Set problem: State how many lines of the records contain the string "AndExplorer", with case taken into account, and give only that number.

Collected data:
-*-*-

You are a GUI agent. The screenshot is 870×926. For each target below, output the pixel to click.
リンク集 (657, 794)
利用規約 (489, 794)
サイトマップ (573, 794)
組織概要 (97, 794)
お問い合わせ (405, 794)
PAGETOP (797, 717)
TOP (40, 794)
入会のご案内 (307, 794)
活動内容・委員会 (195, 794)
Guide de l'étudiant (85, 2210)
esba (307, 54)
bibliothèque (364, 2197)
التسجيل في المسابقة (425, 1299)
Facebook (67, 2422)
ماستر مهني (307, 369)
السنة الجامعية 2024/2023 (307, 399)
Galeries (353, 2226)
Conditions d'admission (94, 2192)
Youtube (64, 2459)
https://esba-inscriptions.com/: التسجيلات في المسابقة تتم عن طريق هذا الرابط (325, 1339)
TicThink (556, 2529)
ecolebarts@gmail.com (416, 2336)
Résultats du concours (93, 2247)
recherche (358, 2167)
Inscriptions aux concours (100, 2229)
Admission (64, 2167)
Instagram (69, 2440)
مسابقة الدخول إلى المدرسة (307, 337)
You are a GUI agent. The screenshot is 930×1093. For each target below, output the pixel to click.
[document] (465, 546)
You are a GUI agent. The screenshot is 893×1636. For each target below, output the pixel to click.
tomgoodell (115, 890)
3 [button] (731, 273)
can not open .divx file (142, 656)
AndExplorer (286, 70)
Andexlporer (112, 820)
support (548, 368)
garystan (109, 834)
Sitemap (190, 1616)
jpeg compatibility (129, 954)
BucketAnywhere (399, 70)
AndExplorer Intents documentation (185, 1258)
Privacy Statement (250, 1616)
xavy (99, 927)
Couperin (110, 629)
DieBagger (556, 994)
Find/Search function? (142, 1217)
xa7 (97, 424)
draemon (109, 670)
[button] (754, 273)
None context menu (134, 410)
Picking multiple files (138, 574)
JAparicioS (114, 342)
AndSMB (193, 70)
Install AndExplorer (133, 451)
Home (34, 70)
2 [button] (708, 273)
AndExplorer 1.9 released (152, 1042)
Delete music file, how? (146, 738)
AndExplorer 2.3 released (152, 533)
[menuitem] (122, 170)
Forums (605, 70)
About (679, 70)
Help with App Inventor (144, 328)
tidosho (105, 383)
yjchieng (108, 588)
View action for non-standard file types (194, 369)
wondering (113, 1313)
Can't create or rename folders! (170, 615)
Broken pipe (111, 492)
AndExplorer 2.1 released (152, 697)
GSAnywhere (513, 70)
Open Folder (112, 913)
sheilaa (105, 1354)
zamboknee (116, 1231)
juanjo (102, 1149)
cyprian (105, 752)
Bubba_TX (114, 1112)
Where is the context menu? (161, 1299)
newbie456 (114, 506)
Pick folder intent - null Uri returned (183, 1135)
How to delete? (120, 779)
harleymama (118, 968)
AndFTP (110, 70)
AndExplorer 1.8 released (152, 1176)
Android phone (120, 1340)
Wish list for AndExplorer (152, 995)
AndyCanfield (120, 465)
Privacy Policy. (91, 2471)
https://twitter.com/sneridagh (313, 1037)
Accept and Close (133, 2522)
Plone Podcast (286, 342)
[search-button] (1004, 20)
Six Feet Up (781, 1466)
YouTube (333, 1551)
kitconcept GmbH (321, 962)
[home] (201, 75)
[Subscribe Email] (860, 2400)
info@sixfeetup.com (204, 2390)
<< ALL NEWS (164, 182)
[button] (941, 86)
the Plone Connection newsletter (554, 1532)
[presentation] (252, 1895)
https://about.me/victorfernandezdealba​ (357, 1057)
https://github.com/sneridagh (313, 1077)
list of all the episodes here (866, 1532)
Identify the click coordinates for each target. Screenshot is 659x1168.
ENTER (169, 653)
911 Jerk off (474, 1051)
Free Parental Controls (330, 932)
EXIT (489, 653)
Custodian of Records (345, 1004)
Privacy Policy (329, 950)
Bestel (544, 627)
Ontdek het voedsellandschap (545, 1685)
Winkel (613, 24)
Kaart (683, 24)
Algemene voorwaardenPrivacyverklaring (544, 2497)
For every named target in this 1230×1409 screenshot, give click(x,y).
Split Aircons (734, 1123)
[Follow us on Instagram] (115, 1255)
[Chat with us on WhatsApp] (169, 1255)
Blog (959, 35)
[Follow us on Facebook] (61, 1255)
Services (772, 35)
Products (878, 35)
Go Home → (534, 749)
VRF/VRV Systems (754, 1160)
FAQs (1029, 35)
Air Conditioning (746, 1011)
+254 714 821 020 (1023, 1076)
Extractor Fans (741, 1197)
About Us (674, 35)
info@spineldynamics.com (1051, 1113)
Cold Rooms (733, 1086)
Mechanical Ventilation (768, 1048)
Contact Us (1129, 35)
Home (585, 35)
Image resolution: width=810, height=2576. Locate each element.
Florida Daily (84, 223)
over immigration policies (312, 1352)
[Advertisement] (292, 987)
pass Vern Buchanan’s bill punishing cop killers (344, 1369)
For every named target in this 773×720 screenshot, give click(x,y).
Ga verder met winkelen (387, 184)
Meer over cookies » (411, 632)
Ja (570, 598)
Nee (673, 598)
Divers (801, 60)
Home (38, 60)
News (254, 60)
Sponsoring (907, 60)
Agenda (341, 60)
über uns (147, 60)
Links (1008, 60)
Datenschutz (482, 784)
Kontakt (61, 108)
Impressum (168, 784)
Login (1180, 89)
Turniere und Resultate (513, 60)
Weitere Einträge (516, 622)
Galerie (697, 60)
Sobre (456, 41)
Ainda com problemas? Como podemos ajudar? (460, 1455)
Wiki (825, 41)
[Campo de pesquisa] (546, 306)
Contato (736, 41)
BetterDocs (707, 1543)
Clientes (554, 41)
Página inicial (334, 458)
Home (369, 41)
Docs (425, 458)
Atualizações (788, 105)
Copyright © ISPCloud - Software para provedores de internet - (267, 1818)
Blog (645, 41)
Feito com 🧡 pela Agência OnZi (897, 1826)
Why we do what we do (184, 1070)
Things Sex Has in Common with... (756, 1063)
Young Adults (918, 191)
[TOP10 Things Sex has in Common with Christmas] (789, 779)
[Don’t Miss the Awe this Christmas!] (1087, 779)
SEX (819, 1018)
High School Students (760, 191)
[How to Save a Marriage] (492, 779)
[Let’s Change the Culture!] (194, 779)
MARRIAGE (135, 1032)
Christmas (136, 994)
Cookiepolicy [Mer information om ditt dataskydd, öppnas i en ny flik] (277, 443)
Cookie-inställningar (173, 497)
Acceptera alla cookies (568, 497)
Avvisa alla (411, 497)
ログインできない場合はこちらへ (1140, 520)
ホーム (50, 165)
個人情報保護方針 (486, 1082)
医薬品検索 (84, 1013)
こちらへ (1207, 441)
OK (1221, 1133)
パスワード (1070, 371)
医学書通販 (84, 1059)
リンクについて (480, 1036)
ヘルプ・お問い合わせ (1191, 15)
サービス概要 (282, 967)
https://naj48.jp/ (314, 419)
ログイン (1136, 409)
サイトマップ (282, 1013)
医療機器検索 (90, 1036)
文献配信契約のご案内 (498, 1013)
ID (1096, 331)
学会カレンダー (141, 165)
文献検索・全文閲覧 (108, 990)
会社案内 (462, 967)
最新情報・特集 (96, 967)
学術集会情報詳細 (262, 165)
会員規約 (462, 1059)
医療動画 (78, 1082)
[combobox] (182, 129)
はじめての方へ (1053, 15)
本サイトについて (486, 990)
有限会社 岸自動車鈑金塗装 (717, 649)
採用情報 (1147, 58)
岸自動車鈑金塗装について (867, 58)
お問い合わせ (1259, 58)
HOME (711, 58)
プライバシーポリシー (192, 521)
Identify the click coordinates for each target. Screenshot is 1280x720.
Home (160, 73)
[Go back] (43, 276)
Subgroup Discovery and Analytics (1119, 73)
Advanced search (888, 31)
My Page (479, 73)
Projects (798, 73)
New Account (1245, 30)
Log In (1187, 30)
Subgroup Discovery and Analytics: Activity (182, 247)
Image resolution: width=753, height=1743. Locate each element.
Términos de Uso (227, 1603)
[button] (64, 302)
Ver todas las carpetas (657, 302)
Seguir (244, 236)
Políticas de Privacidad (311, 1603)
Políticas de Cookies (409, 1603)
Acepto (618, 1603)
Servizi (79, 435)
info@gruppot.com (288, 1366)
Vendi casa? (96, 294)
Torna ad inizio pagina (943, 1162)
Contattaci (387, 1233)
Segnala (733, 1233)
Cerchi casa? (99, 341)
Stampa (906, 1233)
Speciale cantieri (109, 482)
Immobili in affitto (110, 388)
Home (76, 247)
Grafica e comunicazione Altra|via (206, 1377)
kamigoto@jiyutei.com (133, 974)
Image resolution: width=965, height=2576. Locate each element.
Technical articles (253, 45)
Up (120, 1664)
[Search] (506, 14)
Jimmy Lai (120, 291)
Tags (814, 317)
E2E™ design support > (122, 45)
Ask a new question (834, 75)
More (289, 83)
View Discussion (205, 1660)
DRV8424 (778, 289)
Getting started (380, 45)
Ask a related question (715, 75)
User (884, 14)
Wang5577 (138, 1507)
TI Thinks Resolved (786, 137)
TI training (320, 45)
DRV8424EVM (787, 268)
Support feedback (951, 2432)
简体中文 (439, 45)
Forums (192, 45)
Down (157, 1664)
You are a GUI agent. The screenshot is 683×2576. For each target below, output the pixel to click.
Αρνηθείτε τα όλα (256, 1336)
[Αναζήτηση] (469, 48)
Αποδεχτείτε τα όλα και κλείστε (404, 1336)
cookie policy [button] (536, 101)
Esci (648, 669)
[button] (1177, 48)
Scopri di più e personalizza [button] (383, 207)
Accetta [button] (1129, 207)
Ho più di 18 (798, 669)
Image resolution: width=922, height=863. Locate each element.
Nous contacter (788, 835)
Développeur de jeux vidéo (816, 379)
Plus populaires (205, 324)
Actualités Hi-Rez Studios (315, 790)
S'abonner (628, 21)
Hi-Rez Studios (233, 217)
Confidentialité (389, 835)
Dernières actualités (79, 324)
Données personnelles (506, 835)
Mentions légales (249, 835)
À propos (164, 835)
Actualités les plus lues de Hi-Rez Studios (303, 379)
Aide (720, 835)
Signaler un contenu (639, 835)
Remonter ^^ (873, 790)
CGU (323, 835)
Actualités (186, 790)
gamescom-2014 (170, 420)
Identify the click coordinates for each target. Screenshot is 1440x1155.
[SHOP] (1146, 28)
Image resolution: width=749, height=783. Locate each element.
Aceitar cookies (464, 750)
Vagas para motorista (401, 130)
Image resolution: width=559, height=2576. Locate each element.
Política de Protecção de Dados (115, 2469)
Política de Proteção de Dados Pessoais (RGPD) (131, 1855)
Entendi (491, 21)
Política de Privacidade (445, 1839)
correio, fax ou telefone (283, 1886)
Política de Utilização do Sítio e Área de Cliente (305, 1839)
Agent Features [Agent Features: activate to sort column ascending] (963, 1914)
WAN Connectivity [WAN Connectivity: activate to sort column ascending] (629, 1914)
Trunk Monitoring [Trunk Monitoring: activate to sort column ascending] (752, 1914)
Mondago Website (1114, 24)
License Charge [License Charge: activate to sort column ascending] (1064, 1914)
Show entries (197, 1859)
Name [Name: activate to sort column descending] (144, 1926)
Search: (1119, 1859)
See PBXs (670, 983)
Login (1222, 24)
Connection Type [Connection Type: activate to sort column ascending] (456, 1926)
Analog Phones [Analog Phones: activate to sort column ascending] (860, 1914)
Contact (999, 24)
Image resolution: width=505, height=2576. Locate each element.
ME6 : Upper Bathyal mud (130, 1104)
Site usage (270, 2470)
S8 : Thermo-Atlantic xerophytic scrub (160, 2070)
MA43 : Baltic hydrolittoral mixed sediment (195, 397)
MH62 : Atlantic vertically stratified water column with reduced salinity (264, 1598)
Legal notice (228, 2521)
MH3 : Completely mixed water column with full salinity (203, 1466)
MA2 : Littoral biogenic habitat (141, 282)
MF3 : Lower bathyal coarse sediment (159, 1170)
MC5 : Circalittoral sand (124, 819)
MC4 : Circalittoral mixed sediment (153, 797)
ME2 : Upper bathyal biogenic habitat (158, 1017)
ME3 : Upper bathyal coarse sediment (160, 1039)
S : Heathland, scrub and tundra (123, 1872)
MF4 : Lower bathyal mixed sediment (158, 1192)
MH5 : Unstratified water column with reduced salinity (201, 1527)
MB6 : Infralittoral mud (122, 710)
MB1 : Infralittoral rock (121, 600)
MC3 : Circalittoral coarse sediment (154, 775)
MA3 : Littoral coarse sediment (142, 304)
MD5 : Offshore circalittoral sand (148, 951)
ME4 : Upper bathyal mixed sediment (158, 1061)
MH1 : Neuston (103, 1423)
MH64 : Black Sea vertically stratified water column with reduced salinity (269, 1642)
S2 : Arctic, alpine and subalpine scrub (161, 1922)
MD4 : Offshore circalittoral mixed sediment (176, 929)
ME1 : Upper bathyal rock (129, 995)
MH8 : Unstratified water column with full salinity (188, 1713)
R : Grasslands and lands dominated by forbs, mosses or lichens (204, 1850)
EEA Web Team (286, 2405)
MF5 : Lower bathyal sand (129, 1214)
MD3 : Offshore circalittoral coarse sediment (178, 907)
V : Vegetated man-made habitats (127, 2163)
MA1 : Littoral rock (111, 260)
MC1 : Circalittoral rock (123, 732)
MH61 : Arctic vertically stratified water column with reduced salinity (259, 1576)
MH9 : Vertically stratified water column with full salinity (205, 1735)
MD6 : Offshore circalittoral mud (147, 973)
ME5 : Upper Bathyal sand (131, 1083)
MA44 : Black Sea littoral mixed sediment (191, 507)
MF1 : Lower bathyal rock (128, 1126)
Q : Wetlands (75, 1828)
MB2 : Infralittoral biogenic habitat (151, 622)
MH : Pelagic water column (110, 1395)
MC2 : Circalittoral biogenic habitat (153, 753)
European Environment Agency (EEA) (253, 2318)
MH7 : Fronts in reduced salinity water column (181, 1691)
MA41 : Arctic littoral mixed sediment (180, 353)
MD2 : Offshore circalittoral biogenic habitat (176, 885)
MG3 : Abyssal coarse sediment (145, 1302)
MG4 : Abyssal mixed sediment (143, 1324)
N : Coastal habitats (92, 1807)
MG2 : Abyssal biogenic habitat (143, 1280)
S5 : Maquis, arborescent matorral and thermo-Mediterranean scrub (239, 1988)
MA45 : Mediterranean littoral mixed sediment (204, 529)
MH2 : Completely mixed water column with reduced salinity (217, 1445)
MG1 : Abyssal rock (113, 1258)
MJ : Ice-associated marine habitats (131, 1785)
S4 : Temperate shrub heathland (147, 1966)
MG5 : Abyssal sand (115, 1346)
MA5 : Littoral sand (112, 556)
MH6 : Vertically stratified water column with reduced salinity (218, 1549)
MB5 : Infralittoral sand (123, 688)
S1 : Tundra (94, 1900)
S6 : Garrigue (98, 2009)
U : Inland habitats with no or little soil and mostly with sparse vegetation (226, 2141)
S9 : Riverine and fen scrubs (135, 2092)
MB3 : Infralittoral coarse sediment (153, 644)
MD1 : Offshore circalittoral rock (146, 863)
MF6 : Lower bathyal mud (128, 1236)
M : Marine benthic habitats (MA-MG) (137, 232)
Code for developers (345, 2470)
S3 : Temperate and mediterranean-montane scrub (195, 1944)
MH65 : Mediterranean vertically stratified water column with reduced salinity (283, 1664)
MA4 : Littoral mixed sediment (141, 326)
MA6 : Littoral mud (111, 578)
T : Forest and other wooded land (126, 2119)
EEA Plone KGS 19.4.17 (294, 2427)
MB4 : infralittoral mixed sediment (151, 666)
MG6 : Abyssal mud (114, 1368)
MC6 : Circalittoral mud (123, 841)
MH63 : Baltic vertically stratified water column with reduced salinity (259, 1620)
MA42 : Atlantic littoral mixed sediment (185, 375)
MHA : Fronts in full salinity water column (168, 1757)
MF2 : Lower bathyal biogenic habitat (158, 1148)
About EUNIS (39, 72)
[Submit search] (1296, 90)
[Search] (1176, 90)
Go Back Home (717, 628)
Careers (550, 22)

-*-*-

Exercise result: 8